Parenting

Another Mom Put Her Hands On My Son

by Stephanie Hanrahan
Updated: 
Originally Published: 
A two-part collage of Stephanie Hanrahan's son at a playground and her smiling and holding her son
Courtesy of Stephanie Hanrahan

So here’s the deal: I don’t always condone my children’s behavior. I know I birthed them, and my blood runs through their veins, but sometimes they are wild animals I barely recognize. Sometimes I’ve instilled every value, and moral, and teaching technique into them and they still veer off course. I used to get all up in arms about this — how dare they be anything less than perfect when out in public? — but nah, not anymore. Now I know the difference between what I can control and what I simply need to correct.

Courtesy of Stephanie Hanrahan

And that’s what I tried to do the day someone put hands on my child.

You see, my two-year-old son is a pusher. He is in the process of learning about the world, and right now that’s through his hands. He also has a speech delay, so pushing is a much faster way to express his needs than finding the right words. And let me be clear: it’s wrong. It’s wrong, and it’s not okay, and it drives me nuts because it’s not the way I’ve raised him. I am not a head-in-the-sand parent by any means. I put very high (but attainable) expectations on my children. They are required to behave, be polite, and above all else, it is mandatory that they are kind.
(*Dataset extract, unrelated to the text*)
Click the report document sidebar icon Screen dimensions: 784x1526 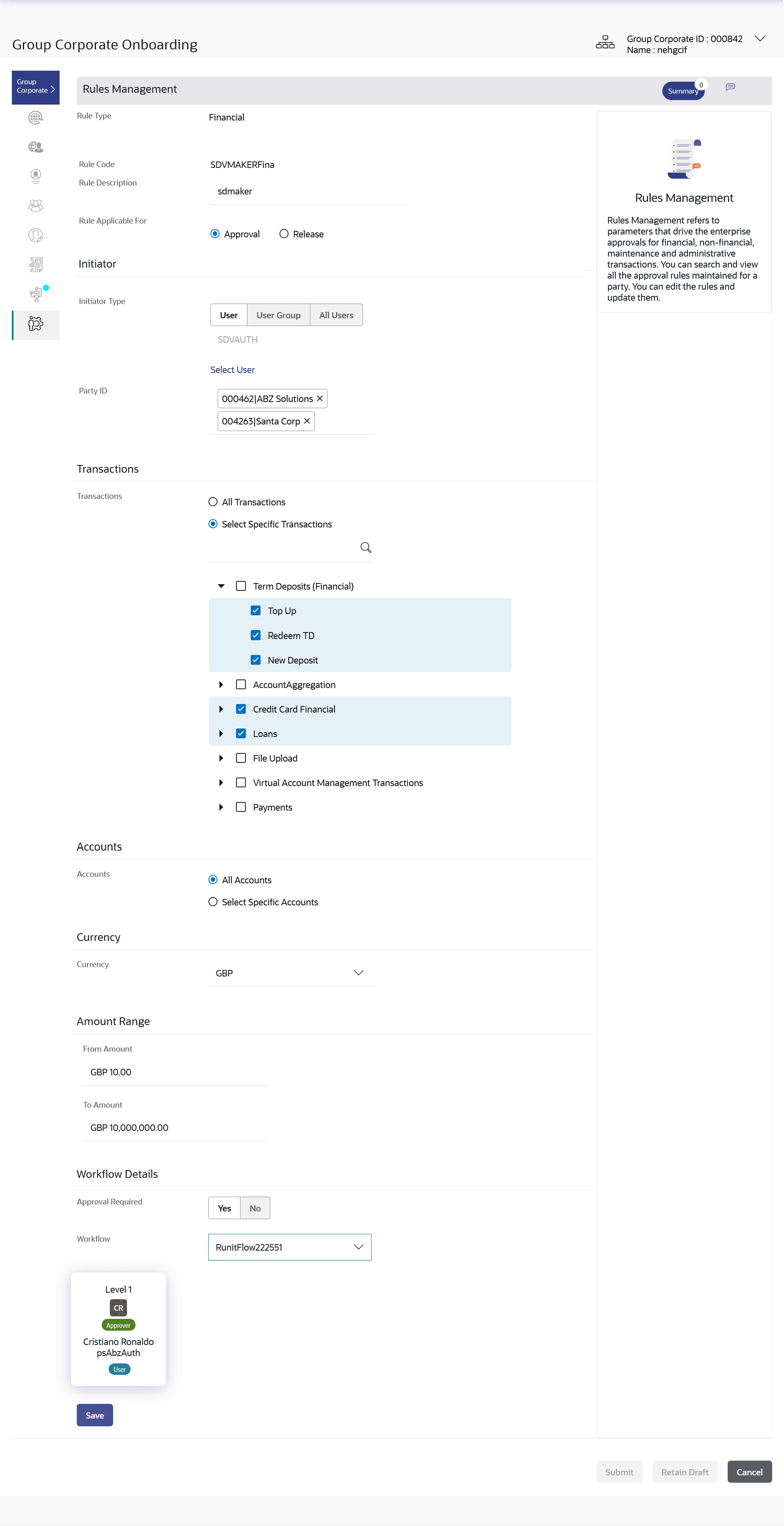(36, 264)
Courtesy of Stephanie Hanrahan

And that is why when my child pushed his peer, I met the mother’s eyes immediately and said I was sorry. And after she batted my son’s hand away, and ignored my apology, she also told her child not to accept his.

Believe me, I hate what he did, but I’m also really proud of him too. Because after he caught his wrong doing, he reached out for a high-five. It’s a replacement behavior we’ve been working on and it’s his way of undoing the wrong. The fact that he initiated that is major progress.
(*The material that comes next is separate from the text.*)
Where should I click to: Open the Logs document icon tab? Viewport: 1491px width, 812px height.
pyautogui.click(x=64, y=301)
But his high-five was left unmet as the other mother shooed him away and said aloud to her young, impressionable toddler, “You don’t have to touch him, honey.”

To say how crushed I was would be an understatement. I know he’s my kid — you don’t have to know him, or love him, or care — but I assumed as mothers we were all on the same team; the team of trying to teach these little people. So when she told her child not to accept his high-five, to not accept a two-year-old trying to do better, well I guess that’s her prerogative but my pain.

Courtesy of Stephanie Hanrahan

I went home and cried after this exchange. There’s no way that woman could’ve known this, but the day before she swatted at my son he was diagnosed with autism. This information was difficult for me — feeling like my child was now distinguishable from everyone else’s — and this was our first outing since the news. That day I was searching for acceptance, for any sign that life would continue on as ordinary, so I went to a play area where my son could be with his peers. Then he pushed, and I was the one who fell over the edge.

This is life with an invisible disability or difference. This is the problem when children on the spectrum are high-functioning and blend in. If a child in a wheelchair accidentally ran over her daughter’s toe would she have refused an apology? I pray not.

Courtesy of Stephanie Hanrahan

But when you can’t see someone’s limitations the expectation that they conform is very much there. And for my son that is often difficult. Because a push is not as simple as it seems. I later learned it’s a sensory need for him. It is input. It was him centering himself on that busy, chaotic, colorful playground. That environment probably gave him loads of anxiety and it came out through his hands.

That day I was too stunned by one woman’s behavior and my own confusion to speak up for my son. And that is the only thing I am sorry about. Instead of apologizing, I should have been advocating.

So from now on, I will use my voice while he still lacks his. I will teach others about this little boy—because to know him is to love him — and we could all learn a lot from those who are different from us.

Courtesy of Stephanie Hanrahan

The world is going to be full of people who misunderstand — who misunderstand those with autism and those without. None of us are immune to mean people or bullying, so that is exactly why we have to be on the same team. The team of inclusion, and understanding, and yes, kindness.

This little boy is mine. It is my job to love him and teach him.

The best I can ask is you push yourself to accept him.